The amendment would enable a business to claim the exemption with regard to “personal information reflecting a written or verbal communication or a transaction between the business and the consumer.” Importantly, such communications or transaction with the business must occur solely within the context of the business either (a) “conducting due diligence regarding” such company, partnership, sole proprietorship, nonprofit, or government agency, or (b) “providing or receiving a product or service to or from such company, partnership, sole proprietorship, nonprofit, or government agency.”
In addition, new language in AB 1355 revises the exemption for compliance with the FCRA, clarifying that activity involving the disclosure or use of personal information by a consumer reporting agency, furnisher of information, or user of a consumer report is exempt from the CCPA as long as that activity is regulated by the FCRA. The exemption does not apply in the case of a data breach actionable under the CCPA’s private right of action.

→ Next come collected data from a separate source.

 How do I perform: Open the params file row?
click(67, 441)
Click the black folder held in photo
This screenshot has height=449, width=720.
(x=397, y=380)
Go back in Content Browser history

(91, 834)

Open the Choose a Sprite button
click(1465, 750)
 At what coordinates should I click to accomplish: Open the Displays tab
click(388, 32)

- DATA BROKER REGISTRATION: Assembly Bill 1202 requires data brokers to register with the California Attorney General.
- What’s New? Earlier versions of the amendment included a provision that would have enabled data brokers to satisfy their obligation under California law to inform consumers about personal information collected and the purposes of collecting such information by posting that information on the data broker’s website. The latest version of the amendment removes this language.
The following amendments moved forward without substantive changes.

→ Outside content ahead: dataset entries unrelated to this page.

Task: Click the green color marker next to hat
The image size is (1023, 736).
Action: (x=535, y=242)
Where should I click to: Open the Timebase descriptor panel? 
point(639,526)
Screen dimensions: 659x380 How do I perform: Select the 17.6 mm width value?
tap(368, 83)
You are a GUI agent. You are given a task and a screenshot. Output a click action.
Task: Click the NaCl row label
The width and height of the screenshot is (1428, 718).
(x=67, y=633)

- EMPLOYEE EXEMPTION: Assembly Bill 25 changes the CCPA so that the law would not cover collection of personal information from job applicants, employees, business owners, directors, officers, medical staff, or contractors for one year.
- CONSUMER REQUEST FOR DISCLOSURE METHODS: Assembly Bill 1564 would require businesses to provide two methods for consumers to submit requests for information, including, at a minimum, a toll-free telephone number. A business that operates exclusively online and has a direct relationship with a consumer from whom it collects personal information would only be required to provide an email address for submitting CCPA requests.
- VEHICLE WARRANTIES & RECALLS:Assembly Bill 1146 would exempt vehicle information retained or shared for purposes of a warranty or recall-related vehicle repair.
- PUBLICLY AVAILABLE INFORMATION: Assembly Bill 874 streamlines the definition of “publicly available” to mean information that is lawfully made available from federal, state, or local government records. The bill also would amend the definition of “personal information” to exclude deidentified or aggregate consumer information.